[Records from a data collection]

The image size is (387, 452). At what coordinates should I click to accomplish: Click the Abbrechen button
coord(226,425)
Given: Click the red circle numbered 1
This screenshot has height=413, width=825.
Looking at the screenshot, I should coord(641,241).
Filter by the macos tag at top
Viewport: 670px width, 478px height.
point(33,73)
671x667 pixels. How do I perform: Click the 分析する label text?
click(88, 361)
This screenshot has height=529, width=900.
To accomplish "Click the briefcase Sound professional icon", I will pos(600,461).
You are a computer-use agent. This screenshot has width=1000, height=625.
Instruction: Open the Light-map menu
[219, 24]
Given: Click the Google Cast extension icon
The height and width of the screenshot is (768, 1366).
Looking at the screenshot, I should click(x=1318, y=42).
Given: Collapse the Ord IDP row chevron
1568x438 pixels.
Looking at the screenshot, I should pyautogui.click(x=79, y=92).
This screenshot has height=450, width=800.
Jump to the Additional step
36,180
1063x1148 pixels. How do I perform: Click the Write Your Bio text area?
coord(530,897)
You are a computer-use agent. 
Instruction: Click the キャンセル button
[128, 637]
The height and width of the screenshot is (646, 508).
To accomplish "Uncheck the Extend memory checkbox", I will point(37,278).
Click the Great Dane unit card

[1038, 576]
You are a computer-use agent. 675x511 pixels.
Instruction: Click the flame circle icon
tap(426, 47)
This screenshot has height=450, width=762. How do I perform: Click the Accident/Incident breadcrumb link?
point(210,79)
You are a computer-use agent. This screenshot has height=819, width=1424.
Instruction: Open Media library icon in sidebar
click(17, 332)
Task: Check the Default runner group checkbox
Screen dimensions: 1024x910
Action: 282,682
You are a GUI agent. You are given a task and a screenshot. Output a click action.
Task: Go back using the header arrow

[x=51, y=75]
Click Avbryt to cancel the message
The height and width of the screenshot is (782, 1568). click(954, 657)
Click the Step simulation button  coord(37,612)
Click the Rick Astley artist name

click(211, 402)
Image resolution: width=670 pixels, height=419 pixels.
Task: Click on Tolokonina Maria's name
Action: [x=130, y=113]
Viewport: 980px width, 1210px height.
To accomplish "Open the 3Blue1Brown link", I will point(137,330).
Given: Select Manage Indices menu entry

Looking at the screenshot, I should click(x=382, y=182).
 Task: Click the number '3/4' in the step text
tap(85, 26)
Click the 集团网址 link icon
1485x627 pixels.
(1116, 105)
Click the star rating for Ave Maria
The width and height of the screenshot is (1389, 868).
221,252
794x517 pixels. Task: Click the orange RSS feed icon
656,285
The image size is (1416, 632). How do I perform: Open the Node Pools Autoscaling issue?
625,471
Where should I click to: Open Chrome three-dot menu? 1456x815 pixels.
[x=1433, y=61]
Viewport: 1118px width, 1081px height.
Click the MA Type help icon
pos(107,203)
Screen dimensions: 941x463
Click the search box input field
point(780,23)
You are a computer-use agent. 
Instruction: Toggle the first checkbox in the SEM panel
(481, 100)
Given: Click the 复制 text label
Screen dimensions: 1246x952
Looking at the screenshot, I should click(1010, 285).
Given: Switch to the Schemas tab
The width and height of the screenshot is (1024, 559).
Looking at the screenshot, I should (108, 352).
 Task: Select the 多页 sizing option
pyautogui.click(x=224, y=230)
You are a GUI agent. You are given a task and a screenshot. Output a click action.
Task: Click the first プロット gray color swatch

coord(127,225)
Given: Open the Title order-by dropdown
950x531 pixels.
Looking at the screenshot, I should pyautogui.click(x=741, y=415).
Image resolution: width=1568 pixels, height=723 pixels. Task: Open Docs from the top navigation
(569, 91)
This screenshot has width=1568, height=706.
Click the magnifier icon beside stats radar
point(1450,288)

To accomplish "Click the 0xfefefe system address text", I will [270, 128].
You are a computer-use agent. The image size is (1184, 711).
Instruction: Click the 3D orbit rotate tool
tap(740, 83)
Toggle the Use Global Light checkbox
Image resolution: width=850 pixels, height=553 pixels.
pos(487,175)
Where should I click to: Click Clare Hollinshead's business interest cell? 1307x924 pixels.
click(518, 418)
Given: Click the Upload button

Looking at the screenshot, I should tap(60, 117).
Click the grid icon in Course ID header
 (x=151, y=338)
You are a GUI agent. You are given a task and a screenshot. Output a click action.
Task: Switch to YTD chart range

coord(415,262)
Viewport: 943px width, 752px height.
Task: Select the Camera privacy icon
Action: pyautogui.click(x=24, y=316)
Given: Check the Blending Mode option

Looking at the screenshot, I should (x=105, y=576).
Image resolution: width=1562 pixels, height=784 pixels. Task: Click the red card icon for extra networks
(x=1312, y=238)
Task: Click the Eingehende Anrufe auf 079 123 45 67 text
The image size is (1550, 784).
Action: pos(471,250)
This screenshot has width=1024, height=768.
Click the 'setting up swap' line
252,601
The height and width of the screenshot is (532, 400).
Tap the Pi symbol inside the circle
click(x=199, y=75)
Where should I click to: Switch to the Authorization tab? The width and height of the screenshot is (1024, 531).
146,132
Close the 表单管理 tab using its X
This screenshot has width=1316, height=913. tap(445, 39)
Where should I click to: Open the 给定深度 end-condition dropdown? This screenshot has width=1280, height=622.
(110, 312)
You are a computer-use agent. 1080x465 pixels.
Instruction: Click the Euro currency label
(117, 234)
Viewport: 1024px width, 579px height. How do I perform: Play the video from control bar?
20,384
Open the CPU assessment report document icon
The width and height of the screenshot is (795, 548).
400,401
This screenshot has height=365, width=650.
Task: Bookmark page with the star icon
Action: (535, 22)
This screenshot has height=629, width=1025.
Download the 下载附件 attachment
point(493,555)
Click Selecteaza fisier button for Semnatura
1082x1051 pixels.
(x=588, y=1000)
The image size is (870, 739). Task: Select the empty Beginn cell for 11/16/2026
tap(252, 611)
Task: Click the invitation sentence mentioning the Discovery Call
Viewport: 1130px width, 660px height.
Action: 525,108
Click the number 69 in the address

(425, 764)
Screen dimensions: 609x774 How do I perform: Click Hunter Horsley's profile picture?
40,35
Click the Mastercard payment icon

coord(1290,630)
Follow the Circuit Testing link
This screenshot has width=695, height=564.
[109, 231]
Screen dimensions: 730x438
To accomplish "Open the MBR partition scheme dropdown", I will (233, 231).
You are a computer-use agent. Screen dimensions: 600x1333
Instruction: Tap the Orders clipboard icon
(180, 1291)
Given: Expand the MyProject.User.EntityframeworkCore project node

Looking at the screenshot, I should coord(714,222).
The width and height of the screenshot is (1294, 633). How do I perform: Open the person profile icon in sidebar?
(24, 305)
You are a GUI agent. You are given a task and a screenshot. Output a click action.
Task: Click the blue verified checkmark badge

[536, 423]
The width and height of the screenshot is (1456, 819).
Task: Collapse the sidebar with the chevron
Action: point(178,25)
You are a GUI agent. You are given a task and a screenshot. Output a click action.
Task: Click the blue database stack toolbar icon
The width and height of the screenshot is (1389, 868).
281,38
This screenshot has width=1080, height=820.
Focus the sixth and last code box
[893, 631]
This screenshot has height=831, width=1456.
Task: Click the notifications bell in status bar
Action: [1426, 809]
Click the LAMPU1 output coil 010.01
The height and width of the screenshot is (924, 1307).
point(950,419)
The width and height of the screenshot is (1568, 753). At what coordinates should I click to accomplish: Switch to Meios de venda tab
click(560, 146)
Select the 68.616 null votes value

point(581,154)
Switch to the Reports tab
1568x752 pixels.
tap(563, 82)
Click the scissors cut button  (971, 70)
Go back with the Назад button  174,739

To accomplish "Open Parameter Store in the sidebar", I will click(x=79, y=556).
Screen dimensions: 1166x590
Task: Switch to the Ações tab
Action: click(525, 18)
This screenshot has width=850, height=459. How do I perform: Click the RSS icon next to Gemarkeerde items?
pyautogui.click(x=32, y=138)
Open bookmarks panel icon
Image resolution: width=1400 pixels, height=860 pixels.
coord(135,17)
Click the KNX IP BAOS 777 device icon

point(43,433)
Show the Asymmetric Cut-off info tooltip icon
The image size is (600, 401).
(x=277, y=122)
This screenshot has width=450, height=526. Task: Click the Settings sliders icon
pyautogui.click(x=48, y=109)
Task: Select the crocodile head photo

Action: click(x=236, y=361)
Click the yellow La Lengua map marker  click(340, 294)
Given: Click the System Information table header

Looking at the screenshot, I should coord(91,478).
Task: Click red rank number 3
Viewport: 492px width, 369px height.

WHAT THE TASK ASKS: Rewrite the lines starting at the one containing "Task: Click the invitation" and ending at the one containing "(180, 1291)", swapping "Mastercard" for "Visa" and leaving everything else the same.

COMPLETED TASK:
Task: Click the invitation sentence mentioning the Discovery Call
Viewport: 1130px width, 660px height.
Action: 525,108
Click the number 69 in the address

(425, 764)
Screen dimensions: 609x774 How do I perform: Click Hunter Horsley's profile picture?
40,35
Click the Visa payment icon

coord(1290,630)
Follow the Circuit Testing link
This screenshot has width=695, height=564.
[109, 231]
Screen dimensions: 730x438
To accomplish "Open the MBR partition scheme dropdown", I will (233, 231).
You are a computer-use agent. Screen dimensions: 600x1333
Instruction: Tap the Orders clipboard icon
(180, 1291)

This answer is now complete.